Today is not looking so promising. If the River Wye yesterday was low, the River Usk today is really ‘on its bones’ as they say. With a good pair of wellies you could have crossed the river in many places. I see a dead six-inch trout in the shallows. A bad sign.

I’m using my Hardy 4-wt fly rod; my father borrowing my old Greys 6-wt, which should be better than the 1980s technology 7-wt he was using yesterday. We work our way downstream, through fields of sheep, pausing to cast into deeper pools or where riffles have added oxygen to the water. A few small fish are rising but we don’t trouble them.

River Usk at Penpont

We reach the campsite by the bridge marking the lower bounds of the beat.

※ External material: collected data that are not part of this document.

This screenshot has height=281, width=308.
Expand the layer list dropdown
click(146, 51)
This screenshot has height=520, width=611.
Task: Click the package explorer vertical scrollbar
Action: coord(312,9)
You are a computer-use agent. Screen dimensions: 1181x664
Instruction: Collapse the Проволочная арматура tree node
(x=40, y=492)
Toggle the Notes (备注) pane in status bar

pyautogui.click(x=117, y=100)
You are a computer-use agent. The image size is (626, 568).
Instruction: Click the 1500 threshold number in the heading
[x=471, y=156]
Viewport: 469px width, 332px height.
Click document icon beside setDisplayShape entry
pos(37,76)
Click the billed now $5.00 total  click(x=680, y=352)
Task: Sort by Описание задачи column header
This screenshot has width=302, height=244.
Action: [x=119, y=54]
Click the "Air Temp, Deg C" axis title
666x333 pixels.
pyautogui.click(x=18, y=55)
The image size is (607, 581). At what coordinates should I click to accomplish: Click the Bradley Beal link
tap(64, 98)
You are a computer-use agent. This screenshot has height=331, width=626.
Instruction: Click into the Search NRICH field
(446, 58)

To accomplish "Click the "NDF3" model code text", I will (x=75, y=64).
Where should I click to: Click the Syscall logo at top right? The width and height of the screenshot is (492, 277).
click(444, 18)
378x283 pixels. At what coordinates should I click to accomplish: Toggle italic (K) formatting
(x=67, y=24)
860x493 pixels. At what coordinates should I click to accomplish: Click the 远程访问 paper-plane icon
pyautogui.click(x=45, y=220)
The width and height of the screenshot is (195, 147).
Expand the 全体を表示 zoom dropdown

A camper stops his dog from savaging us. Downstream of the bridge the water falls into a cool deep pool. If I were a trout, this is where I would be today. Sadly for us, its beyond the beat limits.

Sweating in our waders, we walk back upstream, flicking dry flies at likely looking spots. My father catches the fly in a tree. Trying to retrieve it he somehow manages to snap the end off the rod. That’s the end of his fishing today.

From a high bank I see a sizable trout some twenty feet below me. It looks a tricky cast, but the line falls surprisingly softly onto the water. As the fish comes into range, I recast and drop the dry fly into the perfect position. The fish is spooked by the fly. The fish repeats his patrol of the pool a few times, I repeat my casts with the same result. I’m not going to catch this one today. At noon, with the heat only increasing we call it a day.

In hindsight, the cloudless sky and low river level were predictable; catching a fish today was always going to be a long shot. However a sunny day, in a beautiful place, with those close to you is never time wasted.


Postscript: The Greys GR30 needs repairing, or a section replacing. A replacement would be tricky to source with Greys no longer selling this model, so I’ve opted for a rod-tip repair kit from, for a very reasonable price. The kit comes with hot-glue and three sizes of tips. I’ve use the smallest; a little big for the bore of the rod, but hopefully the glue will be filling out the difference and hold the tip in place. I’ve yet to test it in the field. It’s not a bad idea to keep such a kit in you creel for on-the-bank repairs.

The GR30 was a good entry-level rod for the price about 15 years ago and I hope the repair holds. Nevertheless, I felt I was a little ‘undergunned’ with my 4-wt fishing larger rivers like the Wye, so I’ll be looking to upgrade to a new 6-wt rod with a little more power.